***** Source data
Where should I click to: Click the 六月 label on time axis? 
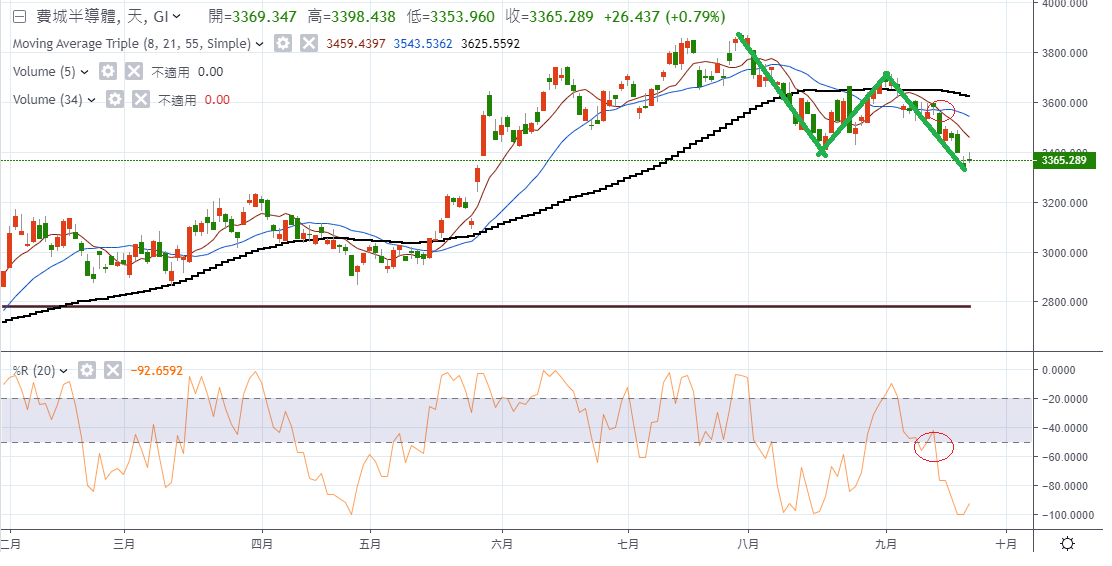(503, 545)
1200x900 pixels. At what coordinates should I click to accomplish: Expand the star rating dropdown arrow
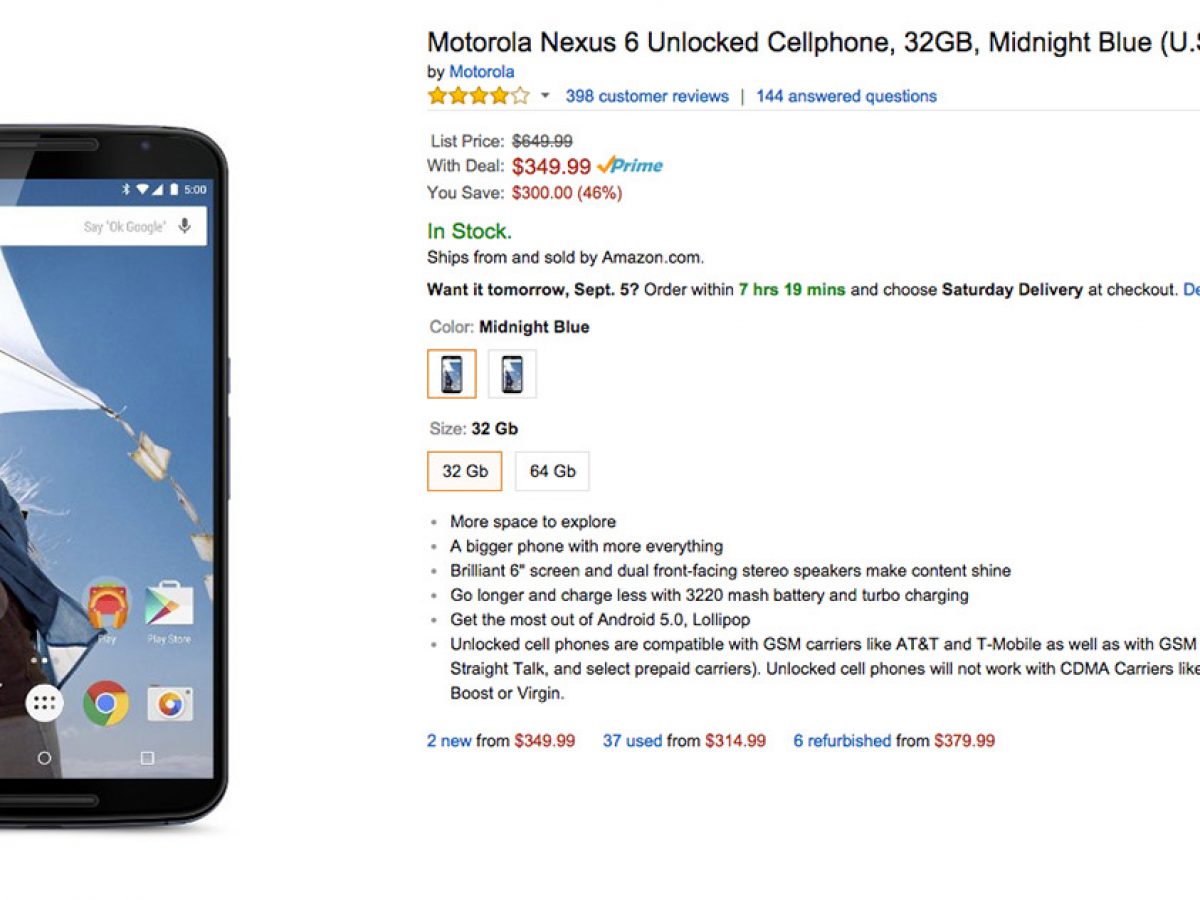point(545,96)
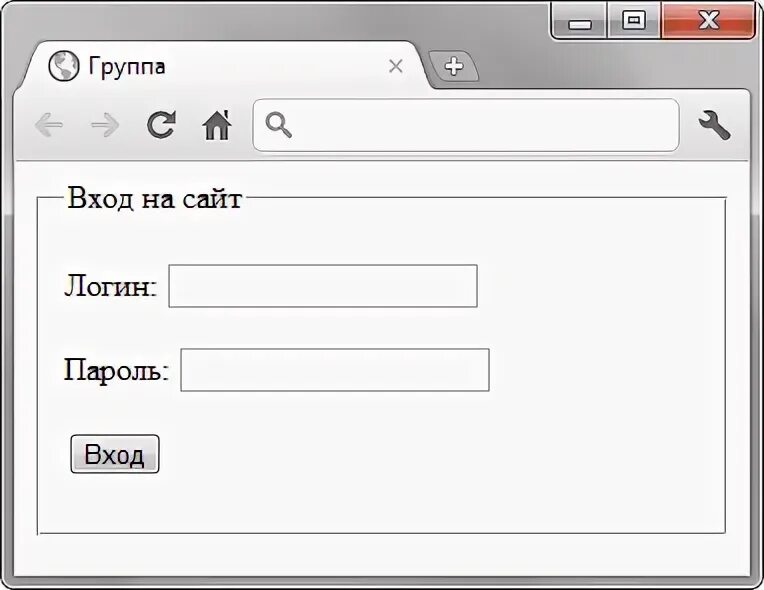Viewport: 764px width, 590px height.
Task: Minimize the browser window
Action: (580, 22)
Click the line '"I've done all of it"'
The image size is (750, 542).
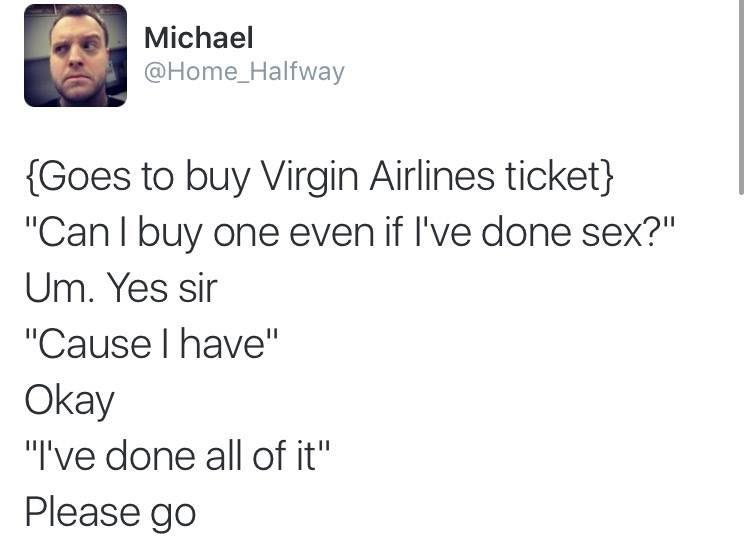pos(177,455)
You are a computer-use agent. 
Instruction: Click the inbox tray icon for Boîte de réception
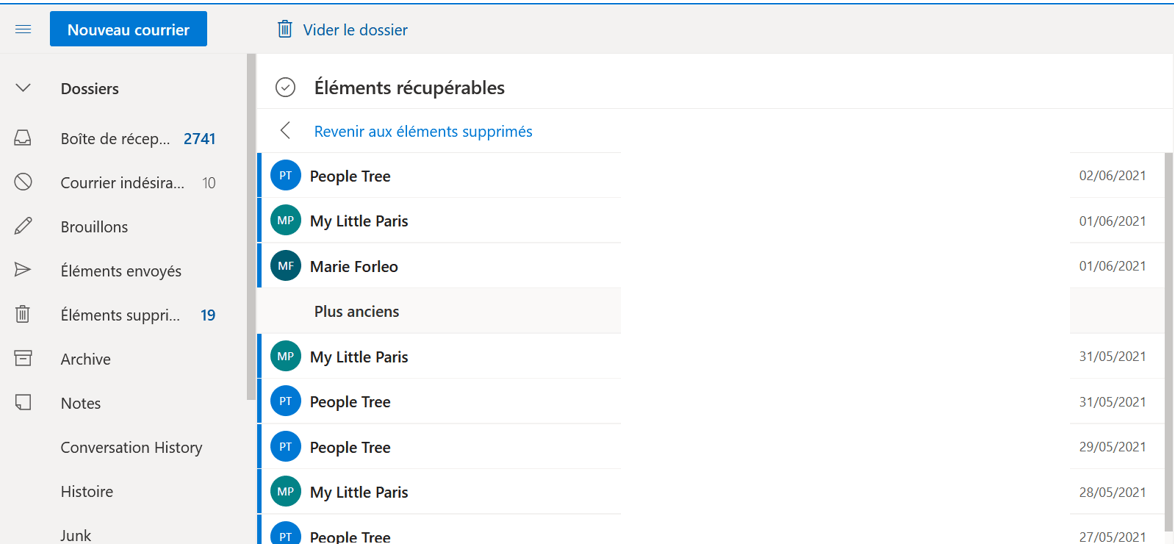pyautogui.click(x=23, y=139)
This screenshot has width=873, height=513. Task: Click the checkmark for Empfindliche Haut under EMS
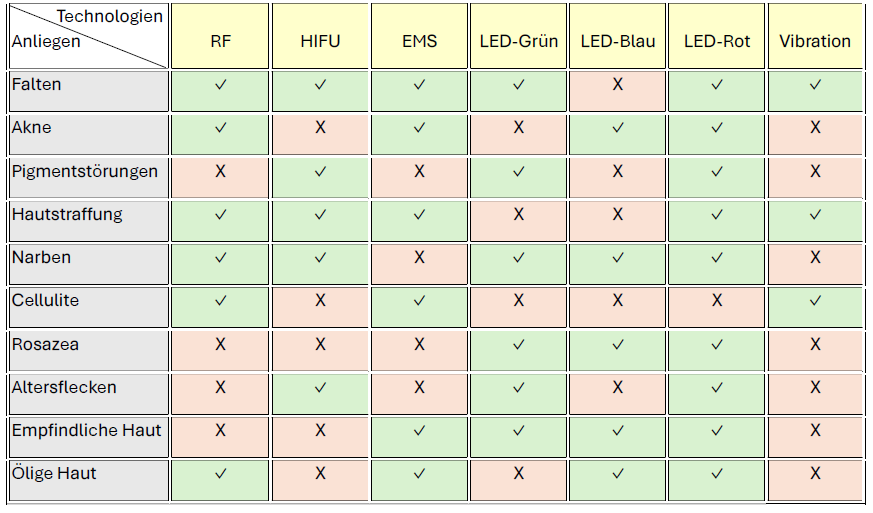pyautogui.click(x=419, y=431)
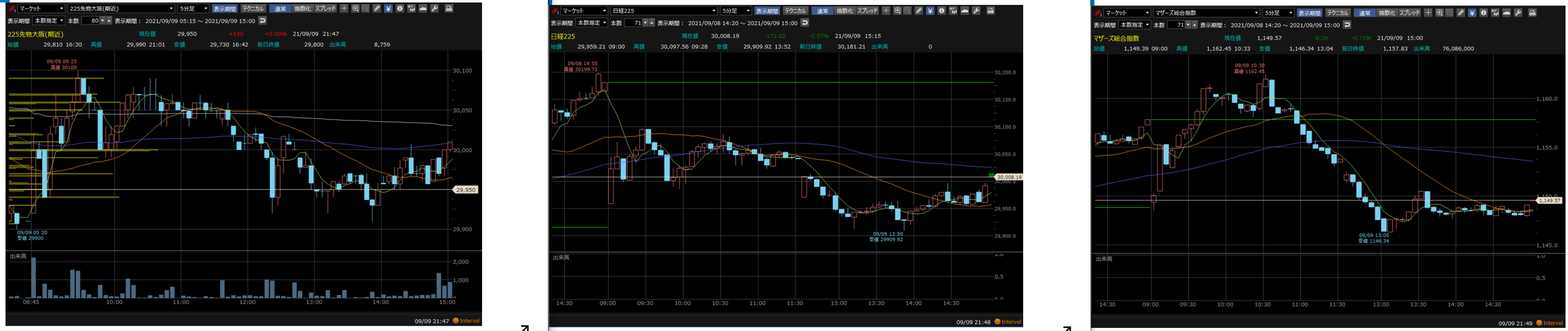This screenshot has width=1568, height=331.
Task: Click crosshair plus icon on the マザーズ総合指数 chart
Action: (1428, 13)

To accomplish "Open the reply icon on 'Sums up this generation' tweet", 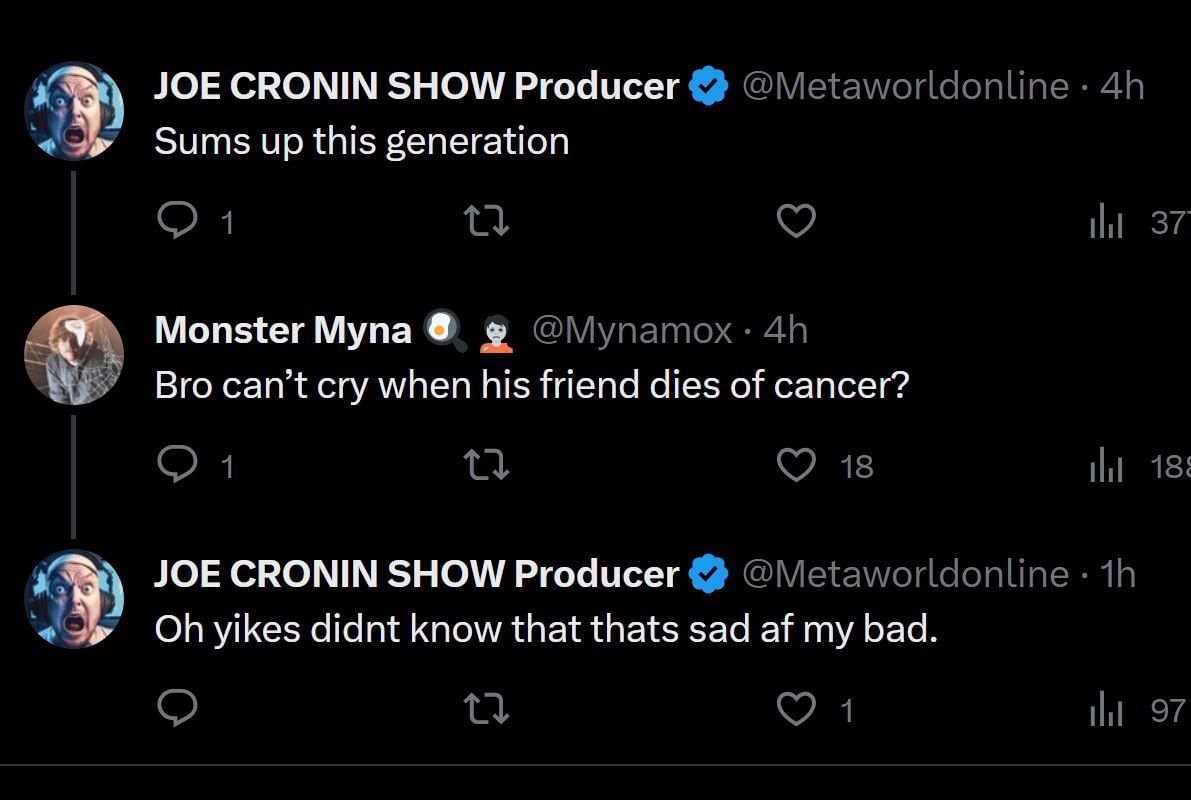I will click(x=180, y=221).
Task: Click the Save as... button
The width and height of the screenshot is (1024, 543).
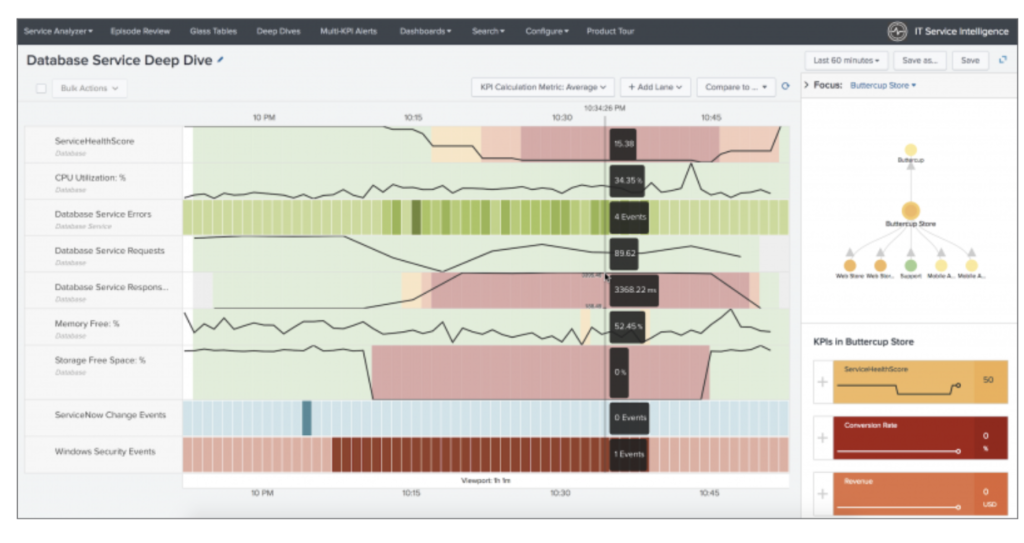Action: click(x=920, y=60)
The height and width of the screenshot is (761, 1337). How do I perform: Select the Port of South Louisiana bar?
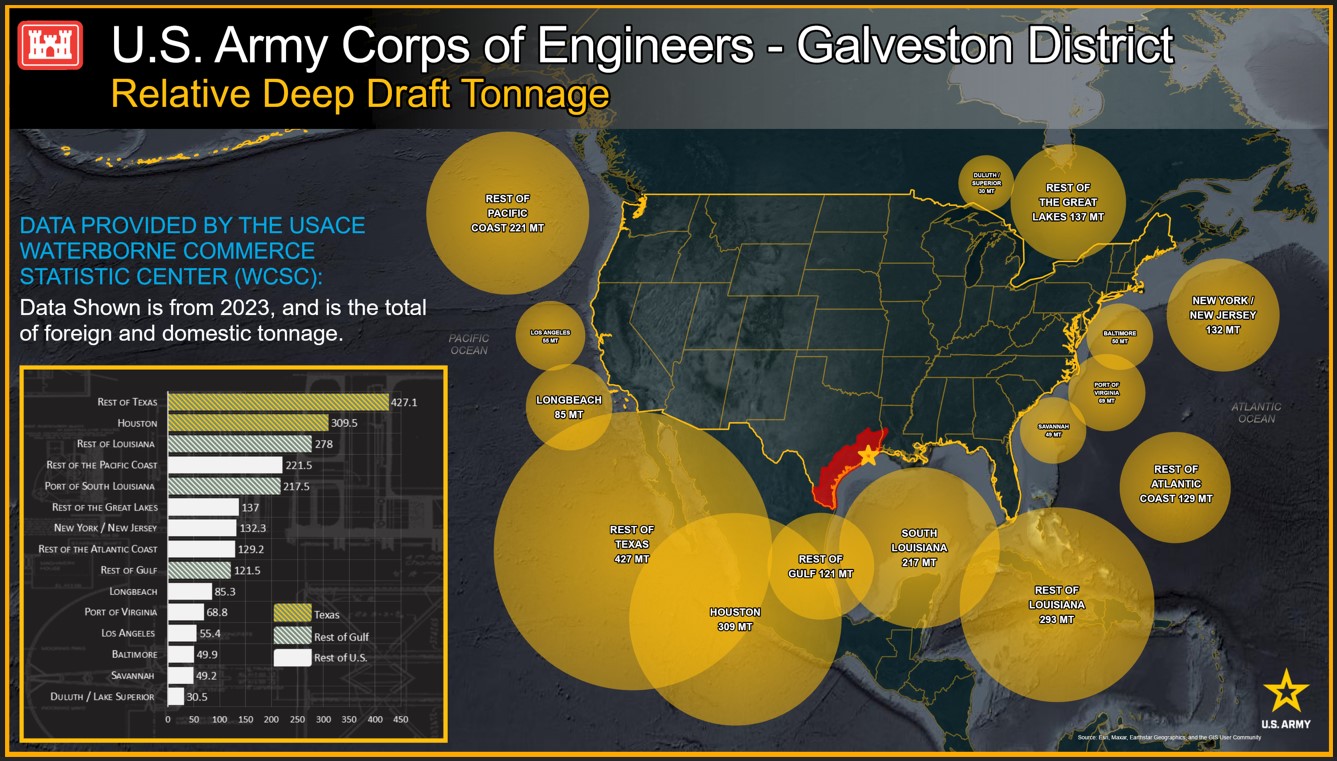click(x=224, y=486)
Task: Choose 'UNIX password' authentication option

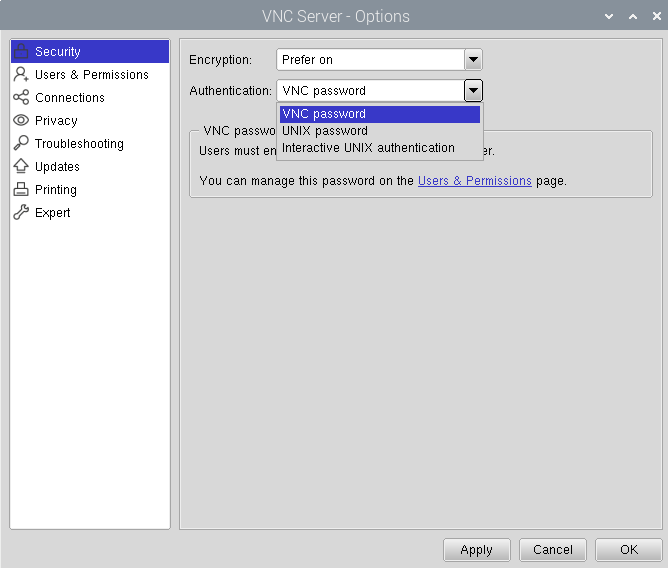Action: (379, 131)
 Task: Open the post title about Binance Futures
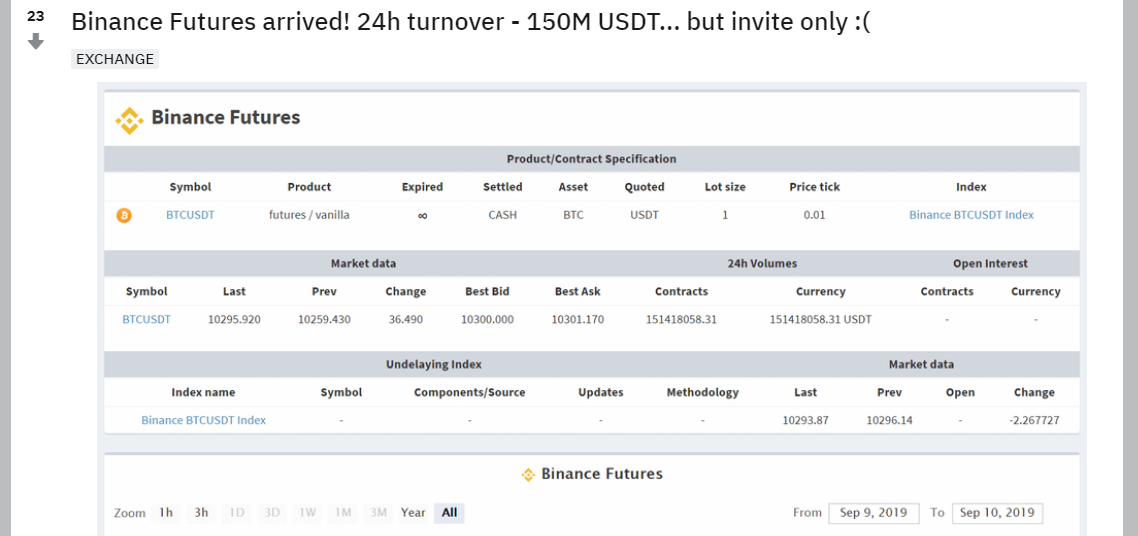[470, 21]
**********
_The task:_
Set down the line containing "The height and" and every line after it up to the end of the material, exactly as written, but not the pictures.

_Exercise result:_
The height and width of the screenshot is (761, 1337). How do I perform: Select the Port of South Louisiana bar?
click(x=224, y=486)
Task: Choose 'UNIX password' authentication option

Action: (379, 131)
 Task: Open the post title about Binance Futures
[470, 21]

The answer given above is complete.